Twitturly: Twitturly tracks the URLs flying around the Twitterverse and provides a quick, real-time view of what people are talking about on Twitter. Each time someone tweets a URL to their followers, Twitturly takes note of it and applies it as a vote for that URL. The more votes a URL has in the last 24 hours, the higher it ranks on Twitturly’s Top100.
Tweettronics: Tweettronics is a tool to analyze, discover, track, and engage with Twitter conversations about your products, brands, and topics.
Twitalyzer: Twitalyzer is a free tool to evaluate the activity of any Twitter user and report on dozens of useful measures of success in social media. This powerful tool can help you measure the influence, popularity, velocity, and generosity of your Twitter account.
Tweeps: What do they tweet about? How much do they tweet? How social are they? Do they use hashtags? Share URLs? Tweeps answers these questions and more. It analyzes the content of Twitter users’ tweets to find interesting statistics about them, and updates them several times a day. You can use Tweeps to help you decide who to follow, who you would like to be following you, or just to discover interesting information about Twitter users.
Monitter: As its name implies, it’s a simple Twitter monitor that let you “monitter” the Twitter world for a set of keywords and watch what people are talking about in real time.
Spy: Spy is an easy-to-use tool that visualizes the conversations on Twitter, Friendfeed, Flickr, blogs, and other social networks and enables you to listen in on the interactions you’re interested in.
TwiBuzz: TwiBuzz is a tool that tells you how often people are using Twitter to tweet your favorite keywords in real time. It plots the current and historical tweet rate in tweets per minute (TPM) for your search terms. TwiBuzz tracks a predefined list of terms, but you’ll find that it’s easy to add to that list. Once a term is added, TwiBuzz will have its first TPM data point for that query within a few minutes.
Emotionstream: Emotionstream is a data mining research project that searches for emotion patterns on Twitter. The goal behind this project is to develop algorithms to find trends about what is making people happy in real time by using Twitter data.
Klout: Klout allows you to track the impact of your opinions, links, and recommendations across your social graph. It collects data about the content you create, how people interact with that content, and the size and composition of your network. From there, it analyzes the data to find indicators of influence and helps you interpret the data.

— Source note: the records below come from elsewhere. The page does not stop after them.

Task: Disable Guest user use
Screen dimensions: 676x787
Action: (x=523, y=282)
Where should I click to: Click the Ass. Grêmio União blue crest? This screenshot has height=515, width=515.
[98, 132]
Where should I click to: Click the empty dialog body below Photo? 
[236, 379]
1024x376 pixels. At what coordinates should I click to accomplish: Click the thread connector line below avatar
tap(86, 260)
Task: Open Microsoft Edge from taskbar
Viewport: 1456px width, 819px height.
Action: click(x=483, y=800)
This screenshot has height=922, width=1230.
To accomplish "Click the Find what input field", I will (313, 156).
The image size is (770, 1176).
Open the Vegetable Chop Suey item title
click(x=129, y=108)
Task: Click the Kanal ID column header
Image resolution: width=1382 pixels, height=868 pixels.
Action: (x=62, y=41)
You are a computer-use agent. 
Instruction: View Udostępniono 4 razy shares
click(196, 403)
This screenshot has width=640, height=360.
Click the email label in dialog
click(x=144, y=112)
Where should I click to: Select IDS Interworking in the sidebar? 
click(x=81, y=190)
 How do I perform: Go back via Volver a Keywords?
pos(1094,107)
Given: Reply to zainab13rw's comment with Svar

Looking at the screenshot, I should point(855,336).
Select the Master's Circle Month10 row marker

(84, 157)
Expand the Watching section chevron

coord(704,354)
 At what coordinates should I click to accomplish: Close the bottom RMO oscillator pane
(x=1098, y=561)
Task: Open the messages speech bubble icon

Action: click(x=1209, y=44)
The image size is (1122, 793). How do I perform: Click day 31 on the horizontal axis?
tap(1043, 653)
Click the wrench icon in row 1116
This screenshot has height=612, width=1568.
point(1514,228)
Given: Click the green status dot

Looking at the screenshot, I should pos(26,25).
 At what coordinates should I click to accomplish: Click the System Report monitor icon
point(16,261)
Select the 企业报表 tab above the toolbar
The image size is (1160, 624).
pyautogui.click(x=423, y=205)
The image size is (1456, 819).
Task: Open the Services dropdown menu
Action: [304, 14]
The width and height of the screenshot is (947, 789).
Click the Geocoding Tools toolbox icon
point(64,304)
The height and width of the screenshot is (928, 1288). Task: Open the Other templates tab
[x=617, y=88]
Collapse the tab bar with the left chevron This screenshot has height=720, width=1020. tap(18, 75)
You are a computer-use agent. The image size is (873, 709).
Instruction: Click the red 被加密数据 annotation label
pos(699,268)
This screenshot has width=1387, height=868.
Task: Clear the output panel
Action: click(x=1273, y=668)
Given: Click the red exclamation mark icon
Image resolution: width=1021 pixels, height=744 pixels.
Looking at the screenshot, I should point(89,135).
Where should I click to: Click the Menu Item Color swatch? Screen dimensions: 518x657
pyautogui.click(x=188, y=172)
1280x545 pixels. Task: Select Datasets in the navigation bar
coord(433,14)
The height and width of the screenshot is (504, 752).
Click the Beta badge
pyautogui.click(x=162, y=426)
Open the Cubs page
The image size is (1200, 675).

Web2express: Web2express Digest uses open semantic and NLP tools to analyze millions of Twitter conversations and blogs. It auto-discovers trending topics from fresh Web content and enables you to view new Web conversations around topics, enabling efficient monitoring of products, brands, companies, or competitors in real time.
BackTweets: This Twitter monitoring tool is used to search for particular links on Twitter. It also has an advanced search option which makes your searching more flexible.
Keep tweeting and monitoring its reach.